Der Lyriker und Liedermacher Johann Voß ruft auf zum Protest gegen den AfD-Parteitag in Magdeburg.
Er schreibt: „Protest mit Gedichten und Liedern gegen den Landesparteitag der AfD in Magdeburg am 11. April 2026
Viele Menschen mit demokratischer Haltung protestieren ab 8 Uhr am kommenden Samstag gegen den Landesparteitag der AfD an der Hyparschale im Magdeburger Stadtpark. Mit Gedichten und Liedern werde ich diesen Protest im Tagesverlauf unterstützen. Im Laufe meines Lebens habe ich mehrere KZ-Überlebende persönlich kennen gelernt, darunter Kasimierz Smolen, Mirtec Sarnowski, Jerzy Bielecki, Paul Dambrowski, Sally Perel und Esther Béjarano. Die jüdische Musikerin Esther Béjarano überlebte Auschwitz als Mitwirkende im dortigen Mädchen- und Frauenorchester. Im Rahmen einer gemeinsamen Lesung zu Ehren des verehrten Dichters Wolfgang Borchert an dessen Grab in Hamburg-Ohlsdorf sagte Esther:
„Ich verstehe nicht, dass die AfD nicht verboten wird. Da sind doch Nazis dabei.“
Ja, wenn die antidemokratischen, rassistischen und faschistischen Geister in der AfD sich durchsetzen, kann sich Auschwitz wiederholen.

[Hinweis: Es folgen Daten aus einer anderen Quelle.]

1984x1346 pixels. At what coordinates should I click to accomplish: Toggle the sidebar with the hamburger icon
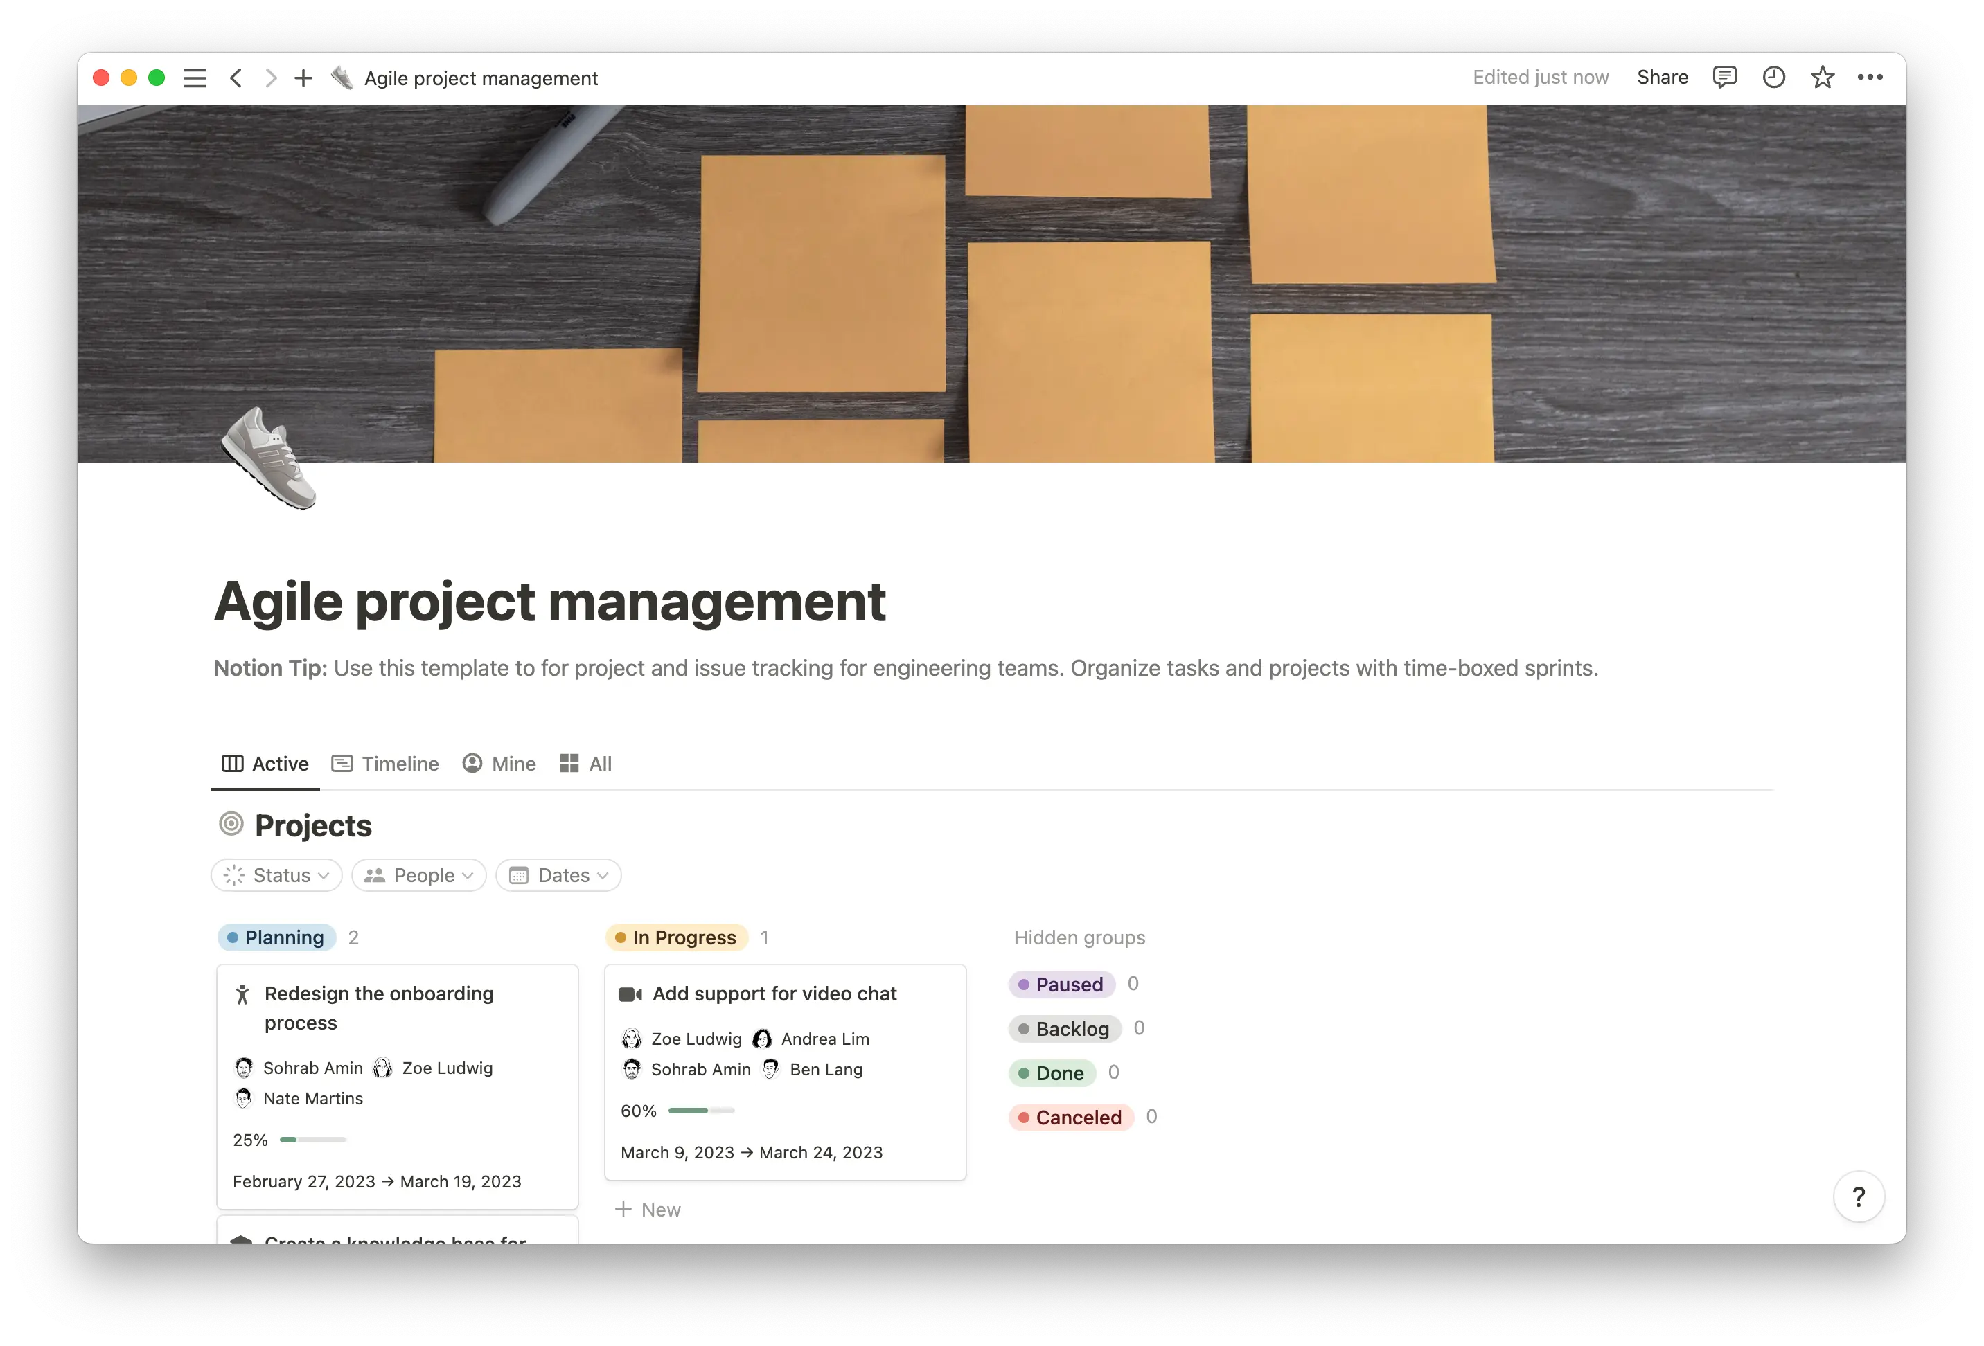click(x=195, y=78)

Das sagte schon Primo Levi: „Es ist geschehen, und folglich kann es wieder geschehen.“
Und Bertolt Brecht schließt sein Stück vom „Aufhaltsamen Aufstieg des Arturo Ui“ bekanntlich mit dieser Mahnung:
„Ihr aber lernet, wie man sieht statt stiert
Und handelt, statt zu reden noch und noch.
So was hätt einmal fast die Welt regiert
Daß keiner uns zu früh da triumphiert –
Der Schoß ist fruchtbar noch, aus dem das kroch.“
In diesem Sinne protestiere ich mit Gedichten und Liedern. Und nur mit Gedichten und Liedern.“
Voß ist Mitglied im Verband deutscher Schriftsteller:innen in ver.di und im Niederdeutsch-Friesischen PEN-Zentrum.